Anneliese Bruner, l'arrière-petite-fille de Mary E. Jones Parrish, s'efforce de faire connaître plus largement l'œuvre de son ancêtre depuis que son père lui a remis son exemplaire de Events of the Tulsa Disaster, en 1994. Le père de Mme Bruner, se souvient-elle, lui a dit : « Maintenant, tu es la matriarche de la famille ». Elle dit que ce travail est devenu plus urgent après avoir vu les parallèles entre le massacre raciste de Tulsa et l’émeute du 6 janvier au Capitole, sur laquelle elle a écrit pour le Washington Post. Elle s'est associée à Trinity University Press pour publier une nouvelle édition du livre de Parrish, sous le titre The Nation Must Awake [La nation doit se réveiller], une phrase tirée du volume. Le week-end du Memorial Day, Mme Bruner, qui a rédigé une nouvelle postface au livre, retournera dans la ville où la vie de Mme Parrish a été bouleversée, pour marquer le centenaire du massacre. « C’est l'occasion de réitérer ce que mon arrière-grand-mère a dit, de ressusciter sa mémoire », m'a dit Bruner. « Je pense que mes ancêtres me parlaient, et que je m'étais préparée et que j'étais prêt à répondre à l'appel ».
Parmi les parallèles que Bruner a relevés entre le monde décrit par Parrish et le pays actuel, il y a la violence de la populace et les manifestations publiques de racisme approuvées par les personnes au pouvoir.
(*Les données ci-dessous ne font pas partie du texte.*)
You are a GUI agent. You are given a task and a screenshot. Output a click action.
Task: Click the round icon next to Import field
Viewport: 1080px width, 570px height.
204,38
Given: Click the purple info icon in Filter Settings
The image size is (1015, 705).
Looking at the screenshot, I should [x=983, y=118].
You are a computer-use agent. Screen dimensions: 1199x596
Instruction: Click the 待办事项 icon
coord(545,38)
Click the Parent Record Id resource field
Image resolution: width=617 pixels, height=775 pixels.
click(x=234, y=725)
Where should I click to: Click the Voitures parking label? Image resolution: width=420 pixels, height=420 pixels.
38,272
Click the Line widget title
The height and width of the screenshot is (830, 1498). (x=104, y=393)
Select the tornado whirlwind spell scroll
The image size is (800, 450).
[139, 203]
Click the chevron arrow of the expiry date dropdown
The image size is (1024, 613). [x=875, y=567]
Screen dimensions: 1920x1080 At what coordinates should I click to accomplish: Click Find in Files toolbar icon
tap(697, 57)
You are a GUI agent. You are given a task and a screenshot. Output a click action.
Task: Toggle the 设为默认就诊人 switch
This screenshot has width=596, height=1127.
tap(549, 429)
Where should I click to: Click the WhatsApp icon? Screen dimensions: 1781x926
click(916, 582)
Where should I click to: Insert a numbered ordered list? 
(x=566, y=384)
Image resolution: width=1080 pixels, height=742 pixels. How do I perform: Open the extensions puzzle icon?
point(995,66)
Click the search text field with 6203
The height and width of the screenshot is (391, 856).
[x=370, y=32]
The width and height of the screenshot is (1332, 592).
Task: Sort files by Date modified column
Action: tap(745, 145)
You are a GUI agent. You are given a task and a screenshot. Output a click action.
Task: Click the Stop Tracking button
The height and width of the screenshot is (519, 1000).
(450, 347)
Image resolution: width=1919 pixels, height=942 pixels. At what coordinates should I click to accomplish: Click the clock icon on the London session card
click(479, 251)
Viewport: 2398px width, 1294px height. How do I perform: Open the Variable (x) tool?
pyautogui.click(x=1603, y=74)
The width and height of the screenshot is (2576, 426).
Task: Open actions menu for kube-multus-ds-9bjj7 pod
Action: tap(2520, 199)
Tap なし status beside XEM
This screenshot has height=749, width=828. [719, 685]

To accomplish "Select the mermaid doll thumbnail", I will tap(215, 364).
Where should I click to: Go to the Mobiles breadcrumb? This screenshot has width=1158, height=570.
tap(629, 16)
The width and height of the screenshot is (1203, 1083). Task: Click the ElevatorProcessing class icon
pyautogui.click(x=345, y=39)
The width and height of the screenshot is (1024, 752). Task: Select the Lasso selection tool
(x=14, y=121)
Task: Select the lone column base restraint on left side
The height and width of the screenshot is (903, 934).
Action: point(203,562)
La résonance continue de l'œuvre de Parrish témoigne de l'acuité de sa perspicacité au lendemain de l'un des chapitres les plus sombres de l'Amérique. « Ce que j'aimerais que les gens comprennent, c'est la nature cyclique de l'histoire, si nous ne faisons rien pour y remédier », m'a dit Bruner. « Et c'est pourquoi je pense qu'elle a dit : ‘‘La nation doit s'éveiller’’ à ces influences, ces forces, ces thèmes récurrents dans l'interaction humaine ».